Allah’ın sevmediği helale karşı Katolik nikahı
Boşanmanın bazı aileler için düdüklü tencerenin patlamasını önleyen hava mekanizması gibi bir fonksiyonu var. Bu sebeple boşanmanın önünü tamamen kesmek iyi fikir değil. Boşanmanın sıradanlaştırılması da yanlış... Doğru yeri bulmada iki kavram kullanılabilir: Birincisi “boşanma için optimal oran”, ikincisi ise “boşanmada doğru/yerinde karar”. Toplumumuzda boşanma için optimal oranın ne olduğu hakkında tartışma ve hesaplamalar yapmamız lazım. Doğru/yerinde karar için ise toplumsal katmanlara yayılacak şekilde “boşanma ile ilişkili yol gösterici rehber metinlerin oluşturulması” gerekir.
Evliliklerin seyrine üç psikososyal müdahale
Evliliklerin, dolayısıyla da boşanmaların seyrine etki etmede iki ayrı yol var.

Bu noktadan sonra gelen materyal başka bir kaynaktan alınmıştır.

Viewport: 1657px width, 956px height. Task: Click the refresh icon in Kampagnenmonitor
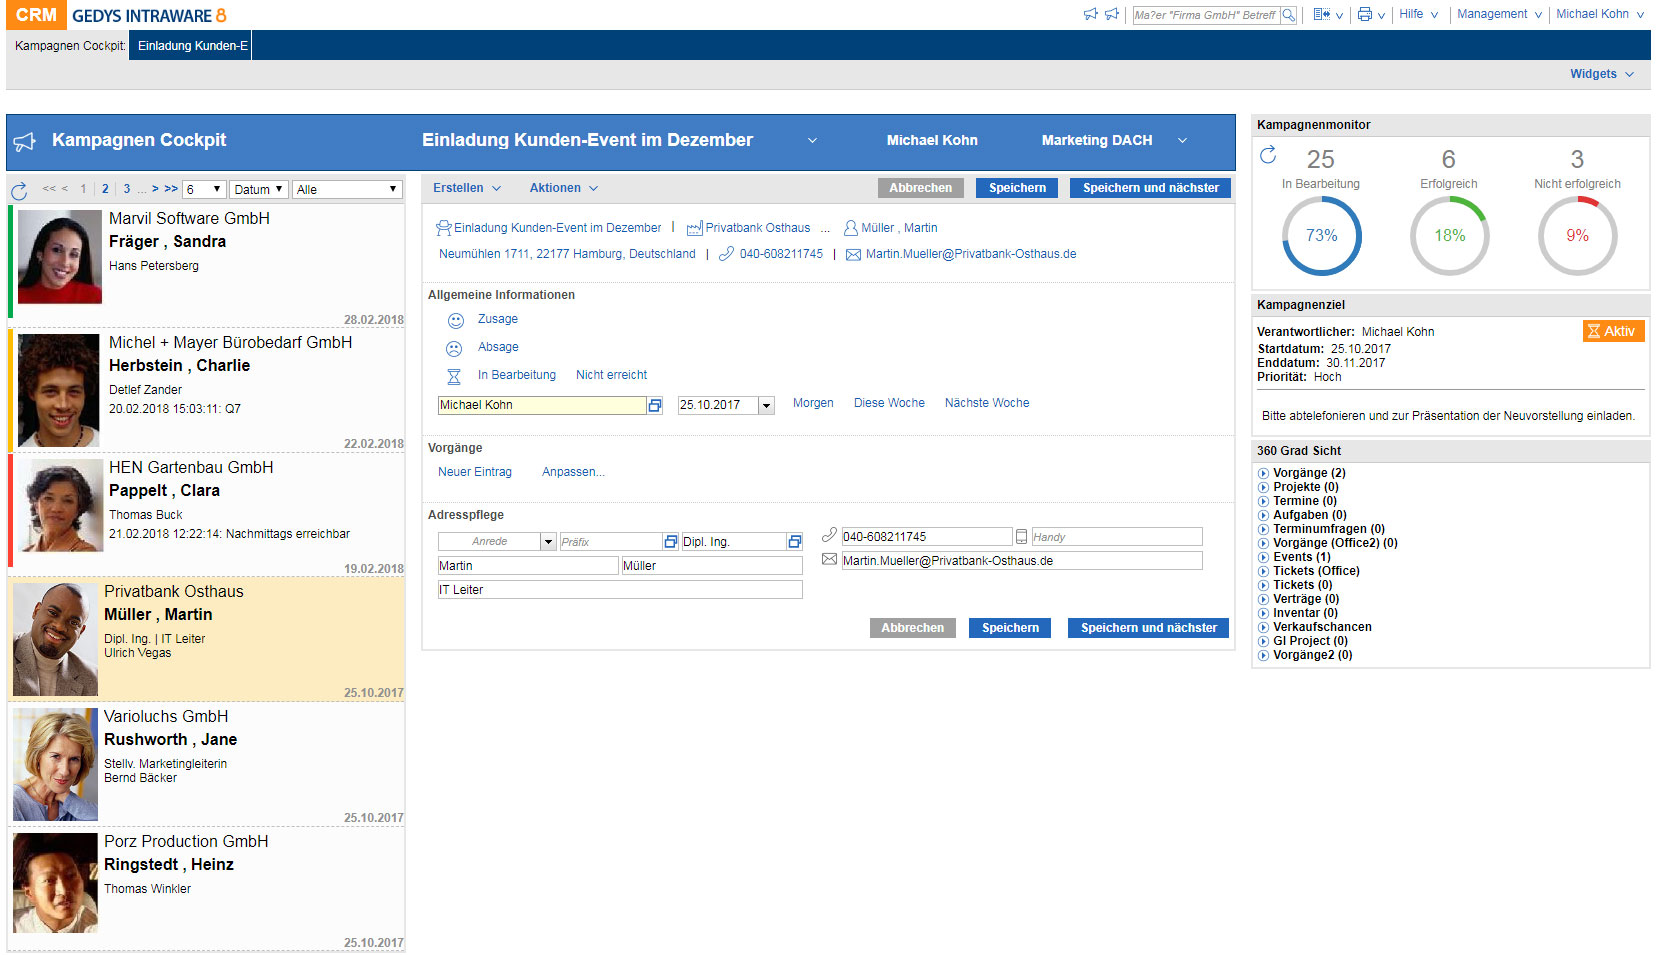click(x=1268, y=155)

Birincisi hukuk düzenlemesi ve sosyal politikaları içeren makro politikalardır. İkincisi ise ailelere yönelik psikososyal müdahalelerdir.

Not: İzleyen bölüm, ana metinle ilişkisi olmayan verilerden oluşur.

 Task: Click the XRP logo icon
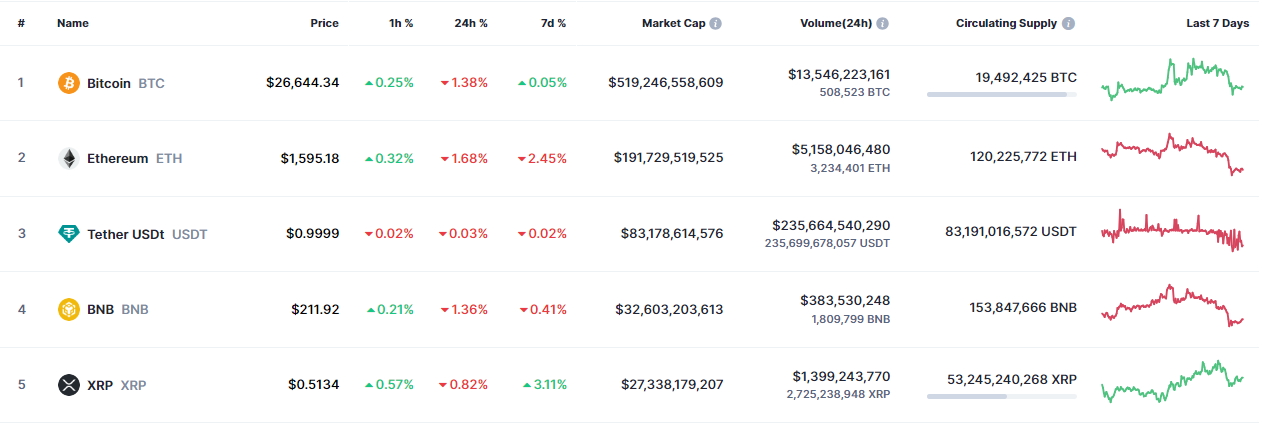click(x=69, y=385)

Ailelere yönelik psikososyal müdahalenin de üç şekli var. Birincisi eşlere yardımcı olacak rehber metinler oluşturmak. İkinci olarak da “evlilik güçlendirme eğitimlerini” yaygınlaştırmak. Üçüncü olarak da ailelere ve çiftlere aile/eş danışmanlığı hizmetlerinin ulaşmasını kolaylaştırmaktır. Rehber metinler; karar almaya yönelik pratiklikte, önerileri açısından uzlaşılmış güvenilir bilgiler içeren ve kültüre duyarlı olmalıdır. Örneğin “boşanma kararı alma süreci” için bir rehber metin hazırlanabilir. Sadece bilgi veren değil aynı zamanda beceri öğreten ve atölye çalışması şeklinde organize edilen “evlilik güçlendirme eğitimleri” toplumsal katmanlara yayılmalıdır. Aile ve eş danışmanlığı hizmetlerine kolay ulaşmanın boşanmaları arttıracağı korkusu aşırıdır. Şu anda kendi parasını ödemeden aile/eş terapisi almak, birkaç belediye hizmeti dışında, neredeyse imkansızdır. Bu durum daha büyük bir risktir.
Boşanmaları optimal ve doğru/yerinde karar üzerinden olacak şekilde olmasını sağlamak için söylemden daha çok müdahaleye; medyadan çok yüz yüze etkileşime, insanları bir merkeze çağırmak yerine yaşadıkları yere gitmeye, devletten çok sivil topluma dayanmaya, negatifi azaltmaktan çok pozitifi arttırmaya ihtiyaç vardır.